==== Given data ====

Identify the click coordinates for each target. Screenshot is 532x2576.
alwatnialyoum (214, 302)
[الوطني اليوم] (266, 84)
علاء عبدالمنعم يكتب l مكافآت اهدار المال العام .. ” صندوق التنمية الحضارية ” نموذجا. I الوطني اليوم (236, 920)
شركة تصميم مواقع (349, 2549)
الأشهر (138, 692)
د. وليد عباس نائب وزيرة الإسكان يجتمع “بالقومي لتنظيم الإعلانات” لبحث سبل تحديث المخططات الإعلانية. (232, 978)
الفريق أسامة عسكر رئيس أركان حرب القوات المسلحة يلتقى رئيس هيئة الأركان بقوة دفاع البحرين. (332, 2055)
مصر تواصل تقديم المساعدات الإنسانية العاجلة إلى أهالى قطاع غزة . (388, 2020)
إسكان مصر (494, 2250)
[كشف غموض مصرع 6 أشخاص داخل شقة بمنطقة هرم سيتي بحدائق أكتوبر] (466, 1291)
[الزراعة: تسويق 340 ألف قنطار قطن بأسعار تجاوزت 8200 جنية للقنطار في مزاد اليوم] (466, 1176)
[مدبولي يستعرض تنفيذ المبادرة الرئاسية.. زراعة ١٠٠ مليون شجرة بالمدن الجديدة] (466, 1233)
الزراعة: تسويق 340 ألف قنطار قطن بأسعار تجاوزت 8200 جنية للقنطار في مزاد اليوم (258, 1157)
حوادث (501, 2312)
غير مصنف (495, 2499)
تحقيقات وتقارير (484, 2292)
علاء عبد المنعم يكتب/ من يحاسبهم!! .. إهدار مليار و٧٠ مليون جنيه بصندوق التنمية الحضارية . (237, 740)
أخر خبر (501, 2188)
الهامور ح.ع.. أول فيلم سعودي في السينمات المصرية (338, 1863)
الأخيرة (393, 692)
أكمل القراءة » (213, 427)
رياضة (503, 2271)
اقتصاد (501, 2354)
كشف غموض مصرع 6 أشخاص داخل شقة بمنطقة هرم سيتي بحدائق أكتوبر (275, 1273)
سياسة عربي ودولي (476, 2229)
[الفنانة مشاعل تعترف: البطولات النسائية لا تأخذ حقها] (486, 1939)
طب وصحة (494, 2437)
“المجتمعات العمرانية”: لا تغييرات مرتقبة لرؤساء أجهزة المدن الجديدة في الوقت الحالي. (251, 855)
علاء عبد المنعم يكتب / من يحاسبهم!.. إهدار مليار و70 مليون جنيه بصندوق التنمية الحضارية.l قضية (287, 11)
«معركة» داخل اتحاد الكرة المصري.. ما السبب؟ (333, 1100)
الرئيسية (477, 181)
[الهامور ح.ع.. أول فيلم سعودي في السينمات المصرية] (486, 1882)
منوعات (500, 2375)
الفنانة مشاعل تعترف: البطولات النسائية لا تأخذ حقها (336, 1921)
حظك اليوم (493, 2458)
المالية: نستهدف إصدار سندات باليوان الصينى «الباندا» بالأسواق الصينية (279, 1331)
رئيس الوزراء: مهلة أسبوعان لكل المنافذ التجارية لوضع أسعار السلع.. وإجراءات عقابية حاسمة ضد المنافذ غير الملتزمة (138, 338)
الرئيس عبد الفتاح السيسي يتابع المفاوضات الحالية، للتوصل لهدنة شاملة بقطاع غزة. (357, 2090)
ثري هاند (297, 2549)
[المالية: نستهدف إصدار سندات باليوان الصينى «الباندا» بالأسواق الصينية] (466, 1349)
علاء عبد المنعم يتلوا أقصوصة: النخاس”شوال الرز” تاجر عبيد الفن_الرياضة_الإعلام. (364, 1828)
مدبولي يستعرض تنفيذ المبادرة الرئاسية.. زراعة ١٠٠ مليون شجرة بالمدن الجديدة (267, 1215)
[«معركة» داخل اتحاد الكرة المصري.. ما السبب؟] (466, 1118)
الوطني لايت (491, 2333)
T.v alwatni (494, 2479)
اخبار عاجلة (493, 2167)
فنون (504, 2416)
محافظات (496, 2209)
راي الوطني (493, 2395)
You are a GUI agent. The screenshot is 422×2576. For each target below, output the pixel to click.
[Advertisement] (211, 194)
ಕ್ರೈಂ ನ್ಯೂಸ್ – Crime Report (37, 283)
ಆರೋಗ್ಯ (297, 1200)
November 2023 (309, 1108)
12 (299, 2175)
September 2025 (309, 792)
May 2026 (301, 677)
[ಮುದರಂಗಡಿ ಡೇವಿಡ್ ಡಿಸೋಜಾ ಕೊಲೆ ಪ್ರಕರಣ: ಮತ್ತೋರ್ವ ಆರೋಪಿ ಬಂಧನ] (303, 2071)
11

====

**The problem**
Each line of the records above, from the first through the one containing "الأخيرة (393, 692)", is to be retyped exactly; no other line belongs.

**Written response**
Identify the click coordinates for each target. Screenshot is 532x2576.
alwatnialyoum (214, 302)
[الوطني اليوم] (266, 84)
علاء عبدالمنعم يكتب l مكافآت اهدار المال العام .. ” صندوق التنمية الحضارية ” نموذجا. I الوطني اليوم (236, 920)
شركة تصميم مواقع (349, 2549)
الأشهر (138, 692)
د. وليد عباس نائب وزيرة الإسكان يجتمع “بالقومي لتنظيم الإعلانات” لبحث سبل تحديث المخططات الإعلانية. (232, 978)
الفريق أسامة عسكر رئيس أركان حرب القوات المسلحة يلتقى رئيس هيئة الأركان بقوة دفاع البحرين. (332, 2055)
مصر تواصل تقديم المساعدات الإنسانية العاجلة إلى أهالى قطاع غزة . (388, 2020)
إسكان مصر (494, 2250)
[كشف غموض مصرع 6 أشخاص داخل شقة بمنطقة هرم سيتي بحدائق أكتوبر] (466, 1291)
[الزراعة: تسويق 340 ألف قنطار قطن بأسعار تجاوزت 8200 جنية للقنطار في مزاد اليوم] (466, 1176)
[مدبولي يستعرض تنفيذ المبادرة الرئاسية.. زراعة ١٠٠ مليون شجرة بالمدن الجديدة] (466, 1233)
الزراعة: تسويق 340 ألف قنطار قطن بأسعار تجاوزت 8200 جنية للقنطار في مزاد اليوم (258, 1157)
حوادث (501, 2312)
غير مصنف (495, 2499)
تحقيقات وتقارير (484, 2292)
علاء عبد المنعم يكتب/ من يحاسبهم!! .. إهدار مليار و٧٠ مليون جنيه بصندوق التنمية الحضارية . (237, 740)
أخر خبر (501, 2188)
الهامور ح.ع.. أول فيلم سعودي في السينمات المصرية (338, 1863)
الأخيرة (393, 692)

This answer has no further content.